Mas esta sexta-feira, 17 de março, o Facebook e o Youtube anunciaram o levantamento do bloqueio às contas de Trump. O Twitter já o tinha feito, quando Elon Musk comprou esta rede social, mas foi no Facebook que Trump se vangloriou pelo regresso.

Com cerca de 34 milhões de seguidores no Facebook, o ex-presidente republicano anunciou que vai candidatar-se à Casa Branca, nas próximas eleições, e hoje voltou às redes para dizer que o FBI o vai prender na próxima terça-feira, apelando aos seus apoiantes, na rede social "Truth Social", que se Manifestem, caso a detenção se concretize.

A Nobel da Paz tem alertado que as plataformas tecnológicas "oferecem aos poderes geopolíticos uma forma de manipular individualmente” cada um dos seus utilizadores e “o Facebook representa uma das mais graves ameaças às democracias de todo o mundo”, afirmou.

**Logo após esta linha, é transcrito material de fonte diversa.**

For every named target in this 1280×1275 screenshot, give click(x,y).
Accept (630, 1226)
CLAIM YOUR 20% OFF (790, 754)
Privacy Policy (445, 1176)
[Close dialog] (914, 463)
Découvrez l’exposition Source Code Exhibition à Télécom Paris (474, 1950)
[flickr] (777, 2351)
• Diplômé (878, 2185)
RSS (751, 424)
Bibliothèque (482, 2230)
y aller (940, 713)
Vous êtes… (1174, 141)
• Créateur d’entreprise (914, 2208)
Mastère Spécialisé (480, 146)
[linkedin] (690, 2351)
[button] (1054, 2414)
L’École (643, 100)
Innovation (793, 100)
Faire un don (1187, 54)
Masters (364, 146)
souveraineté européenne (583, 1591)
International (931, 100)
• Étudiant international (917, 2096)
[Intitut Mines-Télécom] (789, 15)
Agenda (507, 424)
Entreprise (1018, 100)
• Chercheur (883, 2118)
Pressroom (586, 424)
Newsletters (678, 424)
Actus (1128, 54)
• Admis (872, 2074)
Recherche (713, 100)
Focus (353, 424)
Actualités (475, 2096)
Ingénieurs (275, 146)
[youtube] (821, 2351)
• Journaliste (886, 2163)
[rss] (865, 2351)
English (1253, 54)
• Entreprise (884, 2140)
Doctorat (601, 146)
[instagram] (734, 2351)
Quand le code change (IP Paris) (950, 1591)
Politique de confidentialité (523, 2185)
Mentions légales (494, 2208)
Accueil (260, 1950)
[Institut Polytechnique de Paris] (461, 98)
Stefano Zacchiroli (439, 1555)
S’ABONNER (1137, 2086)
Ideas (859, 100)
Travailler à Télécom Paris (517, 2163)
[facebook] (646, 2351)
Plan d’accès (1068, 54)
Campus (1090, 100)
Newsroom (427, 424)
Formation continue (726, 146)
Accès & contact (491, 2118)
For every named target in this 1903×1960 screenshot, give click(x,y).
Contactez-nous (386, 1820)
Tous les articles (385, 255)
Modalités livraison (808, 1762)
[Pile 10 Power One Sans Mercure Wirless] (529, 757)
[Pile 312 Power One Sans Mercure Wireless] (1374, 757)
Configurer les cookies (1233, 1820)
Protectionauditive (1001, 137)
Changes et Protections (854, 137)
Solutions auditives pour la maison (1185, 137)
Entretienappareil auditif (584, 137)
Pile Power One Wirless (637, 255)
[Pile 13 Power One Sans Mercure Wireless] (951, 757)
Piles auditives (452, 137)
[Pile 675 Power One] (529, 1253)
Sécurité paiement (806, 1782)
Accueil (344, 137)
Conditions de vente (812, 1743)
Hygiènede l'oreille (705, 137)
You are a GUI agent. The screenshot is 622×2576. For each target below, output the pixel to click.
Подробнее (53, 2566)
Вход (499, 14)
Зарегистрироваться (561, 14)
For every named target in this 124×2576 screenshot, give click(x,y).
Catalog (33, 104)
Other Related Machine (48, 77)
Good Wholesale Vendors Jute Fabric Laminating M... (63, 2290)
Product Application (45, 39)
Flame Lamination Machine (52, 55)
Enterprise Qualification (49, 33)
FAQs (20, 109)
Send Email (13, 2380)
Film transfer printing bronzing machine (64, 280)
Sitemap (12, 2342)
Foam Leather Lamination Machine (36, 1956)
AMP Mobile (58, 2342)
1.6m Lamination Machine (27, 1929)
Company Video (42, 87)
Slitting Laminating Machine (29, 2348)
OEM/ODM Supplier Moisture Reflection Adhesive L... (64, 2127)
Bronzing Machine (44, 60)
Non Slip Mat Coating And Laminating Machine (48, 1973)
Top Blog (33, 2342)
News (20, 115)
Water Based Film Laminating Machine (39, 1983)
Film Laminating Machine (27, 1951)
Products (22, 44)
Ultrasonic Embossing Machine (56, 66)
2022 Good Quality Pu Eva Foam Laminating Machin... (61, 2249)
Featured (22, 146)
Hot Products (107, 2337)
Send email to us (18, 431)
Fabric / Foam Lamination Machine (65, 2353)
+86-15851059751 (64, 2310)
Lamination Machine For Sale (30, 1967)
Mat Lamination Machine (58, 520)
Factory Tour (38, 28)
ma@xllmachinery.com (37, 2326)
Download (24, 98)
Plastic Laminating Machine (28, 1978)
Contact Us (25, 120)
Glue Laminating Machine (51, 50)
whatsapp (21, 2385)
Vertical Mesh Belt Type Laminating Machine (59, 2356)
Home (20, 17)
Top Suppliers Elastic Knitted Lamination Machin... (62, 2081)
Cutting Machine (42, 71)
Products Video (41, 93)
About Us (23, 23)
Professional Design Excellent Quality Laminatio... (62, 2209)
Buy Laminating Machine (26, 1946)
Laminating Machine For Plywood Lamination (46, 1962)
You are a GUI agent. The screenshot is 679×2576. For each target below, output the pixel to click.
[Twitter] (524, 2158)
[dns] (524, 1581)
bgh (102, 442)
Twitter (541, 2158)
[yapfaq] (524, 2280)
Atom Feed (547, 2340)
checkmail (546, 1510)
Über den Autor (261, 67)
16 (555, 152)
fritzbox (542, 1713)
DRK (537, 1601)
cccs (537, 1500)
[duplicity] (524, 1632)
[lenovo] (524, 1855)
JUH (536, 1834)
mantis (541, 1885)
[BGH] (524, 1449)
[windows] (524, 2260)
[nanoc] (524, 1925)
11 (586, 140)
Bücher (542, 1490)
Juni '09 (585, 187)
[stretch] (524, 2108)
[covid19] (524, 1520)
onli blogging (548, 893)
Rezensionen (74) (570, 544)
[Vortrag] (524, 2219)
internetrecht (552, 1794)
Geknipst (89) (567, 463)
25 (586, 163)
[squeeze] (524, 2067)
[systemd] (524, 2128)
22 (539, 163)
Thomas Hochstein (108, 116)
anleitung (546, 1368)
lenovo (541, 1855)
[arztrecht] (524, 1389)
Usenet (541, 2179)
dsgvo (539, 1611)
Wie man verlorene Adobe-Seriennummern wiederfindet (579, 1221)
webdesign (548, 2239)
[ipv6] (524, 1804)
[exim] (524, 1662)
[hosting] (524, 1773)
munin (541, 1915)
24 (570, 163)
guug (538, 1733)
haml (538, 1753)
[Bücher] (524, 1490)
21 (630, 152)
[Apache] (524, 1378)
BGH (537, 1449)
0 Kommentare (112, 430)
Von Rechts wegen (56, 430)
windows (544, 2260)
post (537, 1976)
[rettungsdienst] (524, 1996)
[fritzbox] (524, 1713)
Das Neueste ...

As Filipinas foi pelo sexto ano consecutivo o país cuja população passou mais tempo nas redes sociais, em 2021, segundo dados da empresa We Are Social, com sede em Londres, citados no livro de Ressa. E tem sido, segundo a jornalista, um "viveiro de contas falsas envolvidas em campanhas de desinformação em vários países".

Em Portugal, de acordo com um relatório anual Global Digital 2022, divulgado pela Hootsuite, e publicado em junho de 2022, no JN, existem 8,5 milhões de utilizadores ativos nas redes sociais. Cerca de 84% da população portuguesa, que passa em média duas horas e 28 minutos por dia ligada.  Youtube, Facebook e Instagram são as redes com mais portugueses, segundo o mesmo relatório.

O livro de Ressa chegou às livrarias nacionais editado pela Ideias de Ler, da Porto Editora.